The bargaining situations or games, as they are called in Raiffa's course, are abstracted and simplified from more complex real-life business situations. One student might play the role of a policeman's union leader, the other a city mayor. The two sit down and negotiate a contract, each attempting to get as favorable an agreement as he can.

Negotiations take place entirely out of the classroom, and are discussed and analyzed back in the class after the settlements are reached. One-third of the final grade is based on how good a contract each person secures, plus how well the student analyzes the game.

"I don't teach [my students] to misrepresent the facts, but I do force them to think hard about such problems," Raiffa said.

Bulkeley's article, however, began with the statement that one student in the class received the highest grade in the bargaining section of the course because he was willing to lie. "That student he mentioned did not get a good grade in the course because he was willing to lie," Raiffa said. "I re-averaged the grades with those games that made lying advantageous, and he still came out ahead. He just did well generally."

"The issue of lying always came up," Bulkeley said. "Whether or not lying was advantageous in a particular game. Just allowing lying and rewarding it makes a lot of people feel the course is, in effect, endorsing it."

However Raiffa contends.

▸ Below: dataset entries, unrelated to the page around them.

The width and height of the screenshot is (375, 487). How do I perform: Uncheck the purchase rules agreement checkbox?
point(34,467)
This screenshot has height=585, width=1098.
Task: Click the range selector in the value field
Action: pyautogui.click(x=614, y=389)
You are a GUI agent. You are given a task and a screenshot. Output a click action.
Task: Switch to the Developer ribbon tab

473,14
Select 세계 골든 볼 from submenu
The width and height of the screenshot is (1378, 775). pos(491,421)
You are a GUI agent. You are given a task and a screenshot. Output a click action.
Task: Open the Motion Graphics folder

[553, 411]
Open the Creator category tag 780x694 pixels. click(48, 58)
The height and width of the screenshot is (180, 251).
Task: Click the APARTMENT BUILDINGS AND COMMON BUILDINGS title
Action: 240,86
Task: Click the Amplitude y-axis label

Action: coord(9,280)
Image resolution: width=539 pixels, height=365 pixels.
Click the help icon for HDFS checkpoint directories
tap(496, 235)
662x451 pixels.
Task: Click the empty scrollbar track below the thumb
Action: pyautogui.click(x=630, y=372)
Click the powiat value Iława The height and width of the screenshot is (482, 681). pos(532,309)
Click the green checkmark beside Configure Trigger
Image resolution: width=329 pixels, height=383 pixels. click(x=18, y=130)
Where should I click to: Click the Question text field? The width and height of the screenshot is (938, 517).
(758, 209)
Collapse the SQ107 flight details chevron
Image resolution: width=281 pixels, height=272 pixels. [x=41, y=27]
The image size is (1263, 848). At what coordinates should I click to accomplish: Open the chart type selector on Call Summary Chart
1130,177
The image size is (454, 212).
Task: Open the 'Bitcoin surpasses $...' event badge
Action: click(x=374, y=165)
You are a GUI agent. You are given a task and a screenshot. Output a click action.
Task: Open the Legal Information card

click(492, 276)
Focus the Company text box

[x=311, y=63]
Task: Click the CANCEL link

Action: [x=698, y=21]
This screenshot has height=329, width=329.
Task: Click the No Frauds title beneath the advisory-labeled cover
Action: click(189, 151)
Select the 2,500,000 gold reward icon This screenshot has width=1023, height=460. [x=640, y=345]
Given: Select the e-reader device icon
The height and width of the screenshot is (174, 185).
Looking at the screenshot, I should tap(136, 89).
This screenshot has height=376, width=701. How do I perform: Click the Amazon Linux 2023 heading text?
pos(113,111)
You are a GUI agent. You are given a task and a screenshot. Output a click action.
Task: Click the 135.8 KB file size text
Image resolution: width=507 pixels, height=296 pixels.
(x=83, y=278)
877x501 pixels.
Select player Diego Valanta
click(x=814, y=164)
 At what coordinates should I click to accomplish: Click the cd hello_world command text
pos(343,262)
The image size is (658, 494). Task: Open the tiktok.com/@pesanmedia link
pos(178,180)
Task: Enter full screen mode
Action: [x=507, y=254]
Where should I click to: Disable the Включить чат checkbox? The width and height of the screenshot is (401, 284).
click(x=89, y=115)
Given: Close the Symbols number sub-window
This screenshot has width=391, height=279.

There's an innuendo in the article that I'm not concerned with the problems of ethics, and that's a serious character assessment."

Asked whether his course in any way condones lying in business, Raiffa cited an analogy used in a letter to him from two former students and Roger Fisher '43, Williston Professor of Law.

"When, in the 1950s," the letter began, "Robert Hutchins was haled before a congressional committee and asked if it was true that the University of Chicago taught communism, he replied, 'Yes. And in the medical school we teach cancer.'"

"It's a valid analogy," Raiffa said. "To deal with a problem, we have to teach about it."